Overview
Peter Nichols adapted his own hit play to the screen, based on his experiences in hospitals. A riotous black comedy that's as timely today as ever, it contrasts the appalling conditions in a overcrowded London hospital with a soap opera playing on the televisions there. In an ingenious touch, the same actors appear in the "real" story as well as the "TV" one, thus blurring the distinctions even further. Jack Gould directs such outstanding British actors as Lynn Redgrave, Colin Blakely, Eleanor Bron, Jim Dale, Donald Sinden, Mervyn Johns, and, in only his second film, Bob Hoskins. The renowned Carl Davis composed the score.
Reviews
I think this must have worked better on stage, for once it hits the big screen it really only comes across as a slightly more earnest, lightly politically charged, “Carry On” or “Doctor at…”, concept with shades of the “Likely Lads” added for good measure. Hospitals always did provide very fertile territory for a sitcom, and here the pithy dialogue goes some way to raising a laugh. The characterisations are, however, all a bit two-dimensional - though that does work rather better when we are watching their own television parody of American medical soaps starring the same actors with some truly dreadful accents.
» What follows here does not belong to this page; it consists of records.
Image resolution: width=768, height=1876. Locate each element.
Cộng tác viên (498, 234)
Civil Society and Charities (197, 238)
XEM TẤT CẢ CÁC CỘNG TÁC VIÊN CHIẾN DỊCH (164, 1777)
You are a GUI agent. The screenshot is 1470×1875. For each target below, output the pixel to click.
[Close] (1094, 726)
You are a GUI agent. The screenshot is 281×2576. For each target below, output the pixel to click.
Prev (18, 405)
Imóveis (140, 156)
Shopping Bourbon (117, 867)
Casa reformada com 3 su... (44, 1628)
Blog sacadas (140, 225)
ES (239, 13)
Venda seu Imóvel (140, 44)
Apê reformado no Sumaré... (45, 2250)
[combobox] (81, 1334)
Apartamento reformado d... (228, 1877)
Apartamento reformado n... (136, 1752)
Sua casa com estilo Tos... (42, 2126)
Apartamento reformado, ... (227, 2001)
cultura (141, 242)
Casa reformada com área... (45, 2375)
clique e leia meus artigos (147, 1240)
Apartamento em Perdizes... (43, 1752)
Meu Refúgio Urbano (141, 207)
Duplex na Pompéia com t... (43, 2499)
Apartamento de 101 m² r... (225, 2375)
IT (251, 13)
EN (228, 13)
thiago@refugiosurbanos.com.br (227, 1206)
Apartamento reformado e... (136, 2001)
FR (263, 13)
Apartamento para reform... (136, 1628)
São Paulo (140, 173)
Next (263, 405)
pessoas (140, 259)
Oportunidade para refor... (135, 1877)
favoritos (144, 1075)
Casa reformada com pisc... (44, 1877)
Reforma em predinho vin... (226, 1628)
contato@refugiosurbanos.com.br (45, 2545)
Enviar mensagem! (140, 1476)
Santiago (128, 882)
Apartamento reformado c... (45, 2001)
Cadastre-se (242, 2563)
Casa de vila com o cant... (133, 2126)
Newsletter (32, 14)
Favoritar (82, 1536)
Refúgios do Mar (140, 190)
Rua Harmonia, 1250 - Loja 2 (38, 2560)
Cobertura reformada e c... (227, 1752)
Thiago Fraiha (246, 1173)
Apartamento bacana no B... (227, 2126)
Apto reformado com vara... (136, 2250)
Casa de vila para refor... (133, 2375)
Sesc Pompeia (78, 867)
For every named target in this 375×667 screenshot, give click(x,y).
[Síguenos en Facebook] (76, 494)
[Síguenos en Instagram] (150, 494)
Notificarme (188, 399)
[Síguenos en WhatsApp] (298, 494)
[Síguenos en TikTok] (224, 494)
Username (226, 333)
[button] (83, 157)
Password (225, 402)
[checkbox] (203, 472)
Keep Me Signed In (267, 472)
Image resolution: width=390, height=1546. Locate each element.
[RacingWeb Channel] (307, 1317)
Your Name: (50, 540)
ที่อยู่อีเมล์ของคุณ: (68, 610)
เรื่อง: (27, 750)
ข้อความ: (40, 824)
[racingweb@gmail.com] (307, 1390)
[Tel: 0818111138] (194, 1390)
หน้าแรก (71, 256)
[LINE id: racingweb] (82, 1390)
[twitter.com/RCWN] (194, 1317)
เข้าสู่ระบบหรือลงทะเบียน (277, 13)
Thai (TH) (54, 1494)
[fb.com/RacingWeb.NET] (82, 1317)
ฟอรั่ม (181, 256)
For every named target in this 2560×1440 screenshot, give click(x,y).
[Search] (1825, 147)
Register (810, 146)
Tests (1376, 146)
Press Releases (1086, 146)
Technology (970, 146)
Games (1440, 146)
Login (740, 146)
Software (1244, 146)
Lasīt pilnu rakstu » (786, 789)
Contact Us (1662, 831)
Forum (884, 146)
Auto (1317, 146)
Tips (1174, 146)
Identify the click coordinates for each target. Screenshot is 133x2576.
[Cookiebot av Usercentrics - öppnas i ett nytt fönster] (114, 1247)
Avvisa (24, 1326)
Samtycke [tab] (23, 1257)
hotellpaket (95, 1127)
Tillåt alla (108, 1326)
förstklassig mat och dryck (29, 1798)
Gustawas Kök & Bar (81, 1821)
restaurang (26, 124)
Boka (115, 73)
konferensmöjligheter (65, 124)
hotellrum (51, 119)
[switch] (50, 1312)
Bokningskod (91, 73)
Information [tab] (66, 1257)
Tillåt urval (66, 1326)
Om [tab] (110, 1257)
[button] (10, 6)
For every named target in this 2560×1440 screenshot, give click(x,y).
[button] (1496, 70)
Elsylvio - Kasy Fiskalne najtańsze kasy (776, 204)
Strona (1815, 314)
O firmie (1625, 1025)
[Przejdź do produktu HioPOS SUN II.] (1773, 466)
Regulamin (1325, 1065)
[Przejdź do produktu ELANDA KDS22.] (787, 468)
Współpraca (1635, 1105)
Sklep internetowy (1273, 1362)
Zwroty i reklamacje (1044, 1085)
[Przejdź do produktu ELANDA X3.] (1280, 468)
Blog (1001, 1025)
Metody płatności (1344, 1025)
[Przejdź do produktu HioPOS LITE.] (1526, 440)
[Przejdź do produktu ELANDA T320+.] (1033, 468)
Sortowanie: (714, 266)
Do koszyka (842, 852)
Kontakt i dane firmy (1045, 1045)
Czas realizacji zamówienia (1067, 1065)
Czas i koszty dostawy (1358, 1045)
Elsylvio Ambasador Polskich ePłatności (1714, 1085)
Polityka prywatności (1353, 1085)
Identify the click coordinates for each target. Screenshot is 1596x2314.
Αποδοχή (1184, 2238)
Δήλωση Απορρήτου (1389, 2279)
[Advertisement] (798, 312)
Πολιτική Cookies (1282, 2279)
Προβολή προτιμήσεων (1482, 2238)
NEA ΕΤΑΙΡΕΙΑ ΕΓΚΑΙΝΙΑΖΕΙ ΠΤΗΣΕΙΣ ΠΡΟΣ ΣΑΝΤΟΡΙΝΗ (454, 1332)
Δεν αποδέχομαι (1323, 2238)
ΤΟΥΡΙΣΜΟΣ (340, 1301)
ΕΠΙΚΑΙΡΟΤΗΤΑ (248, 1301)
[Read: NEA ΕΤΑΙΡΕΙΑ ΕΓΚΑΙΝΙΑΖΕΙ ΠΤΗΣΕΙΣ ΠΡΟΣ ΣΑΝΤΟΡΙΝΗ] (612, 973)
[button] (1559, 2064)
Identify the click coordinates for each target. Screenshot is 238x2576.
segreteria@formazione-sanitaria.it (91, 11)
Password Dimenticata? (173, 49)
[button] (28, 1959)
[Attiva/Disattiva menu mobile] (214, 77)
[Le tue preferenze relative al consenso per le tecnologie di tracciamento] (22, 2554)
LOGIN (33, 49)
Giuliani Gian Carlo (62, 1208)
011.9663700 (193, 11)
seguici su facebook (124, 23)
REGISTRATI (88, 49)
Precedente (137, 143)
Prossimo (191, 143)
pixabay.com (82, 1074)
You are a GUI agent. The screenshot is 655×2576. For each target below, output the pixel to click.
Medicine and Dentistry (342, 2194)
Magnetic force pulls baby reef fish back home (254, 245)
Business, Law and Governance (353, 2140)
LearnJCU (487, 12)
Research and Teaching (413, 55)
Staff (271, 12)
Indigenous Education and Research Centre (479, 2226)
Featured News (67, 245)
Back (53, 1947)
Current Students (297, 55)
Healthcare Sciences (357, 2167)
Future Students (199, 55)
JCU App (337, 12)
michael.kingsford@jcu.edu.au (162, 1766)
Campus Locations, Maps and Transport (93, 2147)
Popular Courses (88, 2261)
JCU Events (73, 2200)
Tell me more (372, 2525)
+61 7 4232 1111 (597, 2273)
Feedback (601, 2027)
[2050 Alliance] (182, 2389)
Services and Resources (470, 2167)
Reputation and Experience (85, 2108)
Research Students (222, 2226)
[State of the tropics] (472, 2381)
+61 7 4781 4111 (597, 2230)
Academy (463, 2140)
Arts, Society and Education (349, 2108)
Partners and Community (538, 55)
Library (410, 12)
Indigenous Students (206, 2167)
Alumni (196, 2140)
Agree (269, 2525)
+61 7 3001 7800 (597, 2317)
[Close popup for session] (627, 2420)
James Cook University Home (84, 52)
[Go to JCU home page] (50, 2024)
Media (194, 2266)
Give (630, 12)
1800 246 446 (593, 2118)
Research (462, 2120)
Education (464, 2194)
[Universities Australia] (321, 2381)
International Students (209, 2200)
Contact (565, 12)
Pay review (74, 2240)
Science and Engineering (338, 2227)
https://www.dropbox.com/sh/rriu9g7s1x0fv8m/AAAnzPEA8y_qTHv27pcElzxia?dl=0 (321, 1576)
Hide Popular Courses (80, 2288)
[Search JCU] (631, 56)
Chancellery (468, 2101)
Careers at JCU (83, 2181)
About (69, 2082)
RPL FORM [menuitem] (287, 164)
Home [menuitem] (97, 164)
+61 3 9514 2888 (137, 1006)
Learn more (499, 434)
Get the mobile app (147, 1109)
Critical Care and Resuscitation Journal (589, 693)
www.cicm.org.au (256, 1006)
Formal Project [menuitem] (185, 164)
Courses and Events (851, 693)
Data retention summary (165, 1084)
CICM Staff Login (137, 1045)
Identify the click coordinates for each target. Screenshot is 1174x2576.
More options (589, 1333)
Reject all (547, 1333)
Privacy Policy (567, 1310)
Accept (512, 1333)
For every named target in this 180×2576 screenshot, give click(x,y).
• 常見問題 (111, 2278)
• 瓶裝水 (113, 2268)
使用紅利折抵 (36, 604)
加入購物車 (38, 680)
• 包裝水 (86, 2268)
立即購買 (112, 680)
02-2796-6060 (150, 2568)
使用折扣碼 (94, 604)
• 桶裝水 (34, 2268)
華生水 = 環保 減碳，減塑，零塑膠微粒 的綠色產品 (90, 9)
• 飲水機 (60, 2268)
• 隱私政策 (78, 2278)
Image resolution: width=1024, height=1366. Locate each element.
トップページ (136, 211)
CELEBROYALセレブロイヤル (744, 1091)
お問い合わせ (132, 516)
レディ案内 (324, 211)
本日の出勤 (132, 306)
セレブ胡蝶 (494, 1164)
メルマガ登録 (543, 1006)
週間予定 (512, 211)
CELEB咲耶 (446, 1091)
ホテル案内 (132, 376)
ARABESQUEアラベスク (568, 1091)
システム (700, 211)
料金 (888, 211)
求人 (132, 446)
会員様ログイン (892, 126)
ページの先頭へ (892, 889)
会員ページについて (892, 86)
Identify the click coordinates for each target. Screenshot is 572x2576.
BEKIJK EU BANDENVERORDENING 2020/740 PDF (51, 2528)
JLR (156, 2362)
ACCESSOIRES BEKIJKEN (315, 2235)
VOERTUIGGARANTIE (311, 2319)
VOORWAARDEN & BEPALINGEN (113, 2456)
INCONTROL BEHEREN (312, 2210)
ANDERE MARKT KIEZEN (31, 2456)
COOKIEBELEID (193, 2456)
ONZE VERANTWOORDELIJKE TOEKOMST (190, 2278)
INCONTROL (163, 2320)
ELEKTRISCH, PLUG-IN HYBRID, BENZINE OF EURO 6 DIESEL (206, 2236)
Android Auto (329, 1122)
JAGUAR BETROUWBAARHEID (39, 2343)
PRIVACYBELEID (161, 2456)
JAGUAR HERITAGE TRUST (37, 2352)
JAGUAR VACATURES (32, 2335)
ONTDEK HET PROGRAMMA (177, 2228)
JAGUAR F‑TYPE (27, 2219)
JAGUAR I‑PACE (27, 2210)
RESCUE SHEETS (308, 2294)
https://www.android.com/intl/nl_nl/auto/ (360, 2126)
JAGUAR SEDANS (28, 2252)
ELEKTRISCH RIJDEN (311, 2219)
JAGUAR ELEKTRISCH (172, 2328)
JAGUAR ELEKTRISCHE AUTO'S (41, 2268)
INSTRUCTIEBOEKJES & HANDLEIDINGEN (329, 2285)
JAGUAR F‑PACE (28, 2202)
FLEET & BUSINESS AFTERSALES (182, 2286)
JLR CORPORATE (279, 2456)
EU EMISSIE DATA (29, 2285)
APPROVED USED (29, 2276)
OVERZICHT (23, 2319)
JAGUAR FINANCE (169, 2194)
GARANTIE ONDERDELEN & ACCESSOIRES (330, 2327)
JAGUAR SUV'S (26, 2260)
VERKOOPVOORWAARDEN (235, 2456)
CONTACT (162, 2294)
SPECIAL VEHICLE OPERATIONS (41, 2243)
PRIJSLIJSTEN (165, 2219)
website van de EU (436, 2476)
In some ways that attempt at allegory does work. The well funded and slick operation (no pun intended) of the fictional US scenario contrasts quite starkly with it’s “real” UK equivalent, set in a run down London hospital where recycling was popular by necessity rather than environmental friendliness. The NHS is one of those things we Brits call a “National Treasure”, but this film seems content to downplay it’s achievements and it’s significance as one of the world’s oldest and biggest healthcare services that is free at the point of access. I didn’t really love the acting, if I’m honest. Clive Swift’s quirky and observant “Ash” maybe stole the show, but otherwise it has a distinct ring of the “ Carry On” cast-off about it with Donald Sinden and Jim Dale hamming it up annoyingly. Perhaps I just wasn’t in the mood, or maybe it was just of it’s time when a nation still laughed at “Steptoe” and “Alf Garnett”, but it’s a film that is rarely screened nowadays, and it’s not hard to understand why.